Они быстро прошлись по комнатам первого этажа, затем второго.

— Может быть, вы хотите подняться на чердак? — спросила г-жа Фасибе.

А между тем Ландрекур в это время был у Жюльетты. Он постучал в дверь, подождал немного и, не получив ответа, вошел.

— Я принес вам газету, Жюльетта Валандор, я теперь знаю ваше имя, — произнес он. — Получается, что только мне известно ваше местонахождение, и я пришел вам сообщить, что ваша мать пребывает в слезах и что я поеду сегодня вечером ее успокоить.

Не увидя Жюльетту, он подумал, что она, дразня его, спряталась, и стал звать ее снова, как вдруг его взгляд упал на листок бумаги, лежащий на краю шезлонга. Он наклонился и прочел: «Я не думала, что вы можете быть таким злым, вы бука».

«Я не думала, что вы можете быть таким злым, вы бука. Что это может значить?» — думал он, а тишина говорила ему, что Жюльетты здесь больше нет. «Где же она?»

А Жюльетта уехала. Она услышала, как во двор въехала машина, и услышала голос князя, обращенный к Рози: «Я вижу, вы все хорошеете и хорошеете. И на что вы жалуетесь?» Не веря своим ушам, она высунулась в окно, увидела князя и сделала вывод, что история ее исчезновения, вероятно, еще накануне обошла все газеты, что Ландрекур уже успокоил г-жу Валандор и что посланный ею князь приехал за ней. «Счастье, может, и явилось сюда собственной персоной, — сказала себе Жюльетта, поскольку она признавала достоинства князя, — но это счастье не для меня: то мгновение неприязни предупредило меня об этом». Она написала слова прощания Ландрекуру, положила в карман деньги, которые накануне он оставил ей для продолжения путешествия, взяла яблоко, послала воздушные поцелуи сотворенному ею вокруг себя миру, открыла дверь и быстро спустилась на второй этаж. Шум голосов в библиотеке успокоил ее, она быстро скатилась с лестницы, прошла через кабинет на кухню и вышла из дома. «У меня нет выбора», — подумала она, подбежала к машине Ландрекура, села в нее, бесшумно закрыла дверцу, включила мотор, нажала на газ и исчезла.

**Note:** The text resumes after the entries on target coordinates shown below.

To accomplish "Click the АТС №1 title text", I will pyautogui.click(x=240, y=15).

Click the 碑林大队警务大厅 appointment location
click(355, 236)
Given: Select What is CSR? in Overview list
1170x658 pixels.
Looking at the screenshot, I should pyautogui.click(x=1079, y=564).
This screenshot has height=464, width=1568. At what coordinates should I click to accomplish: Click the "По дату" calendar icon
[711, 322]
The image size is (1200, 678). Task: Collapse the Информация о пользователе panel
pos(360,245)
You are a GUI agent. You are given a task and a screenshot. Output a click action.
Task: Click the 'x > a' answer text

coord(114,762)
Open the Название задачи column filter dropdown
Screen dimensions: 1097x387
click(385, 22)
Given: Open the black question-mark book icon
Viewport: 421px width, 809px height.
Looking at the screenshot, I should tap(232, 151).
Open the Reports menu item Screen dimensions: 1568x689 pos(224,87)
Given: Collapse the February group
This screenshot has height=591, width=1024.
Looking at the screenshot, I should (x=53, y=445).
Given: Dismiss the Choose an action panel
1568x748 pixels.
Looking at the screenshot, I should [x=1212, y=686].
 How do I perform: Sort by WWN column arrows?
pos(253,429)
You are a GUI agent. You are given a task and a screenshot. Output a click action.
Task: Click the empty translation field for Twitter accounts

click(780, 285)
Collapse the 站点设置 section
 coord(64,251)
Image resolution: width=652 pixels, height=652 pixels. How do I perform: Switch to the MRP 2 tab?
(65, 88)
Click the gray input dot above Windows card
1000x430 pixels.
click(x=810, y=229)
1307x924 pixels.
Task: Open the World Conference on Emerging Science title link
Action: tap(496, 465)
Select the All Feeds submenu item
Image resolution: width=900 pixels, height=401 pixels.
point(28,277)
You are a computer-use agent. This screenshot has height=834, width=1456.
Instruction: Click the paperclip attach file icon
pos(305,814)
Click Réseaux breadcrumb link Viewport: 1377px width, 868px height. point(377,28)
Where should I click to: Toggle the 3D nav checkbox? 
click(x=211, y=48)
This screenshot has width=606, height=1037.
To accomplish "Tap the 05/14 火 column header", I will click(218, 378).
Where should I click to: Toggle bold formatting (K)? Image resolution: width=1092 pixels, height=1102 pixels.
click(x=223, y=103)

«Она уехала, — прошептал Ландрекур, — и не оставила мне ничего, кроме своего имени». Он бросил газету на шезлонг, и прощальное письмо Жюльетты, поднятое движением воздуха от упавшей газеты, вспорхнуло в пустынной комнате и упало к ногам Ландрекура. Он поднял его, смял в ладони и вышел.

Подобно человеку, обремененному тяжким грузом, он спускался по лестнице, делая короткую паузу на каждой ступеньке, как вдруг, находясь чуть выше уровня второго этажа, услышал голос Рози и остановился от ее слов: «Вы и я». В своей комнате, открытая дверь которой выходила в коридор недалеко от лестницы, г-жа Фасибе разговаривала с князем д’Альпеном.

— Разорвать с вами? Это невероятно, просто какое-то безумие! — говорила она. — Но утешьтесь, Эктор, вы чуть не женились на дуре. Может, у меня и нет вашего ума, но мне кажется, что я имею достаточно оснований утверждать, что я вас знаю, и мне думается, мы с вами похожи. У нас более или менее одни и те же вкусы. Мы любим одних и тех же людей, одни и те же вещи, один и тот же образ жизни. Мы великолепно понимаем друг друга, Эктор, мы старые друзья, — и более нежно, тем тоном, который Ландрекур прекрасно знал, тем тоном ласкающегося ребенка, который и вроде бы решается сделать что-то рискованное, и одновременно ищет защиты, она добавила: — Мы с вами: вы и я? В конце концов, Эктор, мой дорогой, почему бы и нет?

— Почему? — отвечал князь. — Да прежде всего потому, что вы меня не любите, Рози, и потому что я люблю Жюльетту. Оглянитесь вокруг себя: самые привлекательные мужчины на свете призывают вас и протягивают вам руки.

Ландрекур медленно пошел дальше вниз по лестнице в своем доме, который теперь казался ему наполненным туманом.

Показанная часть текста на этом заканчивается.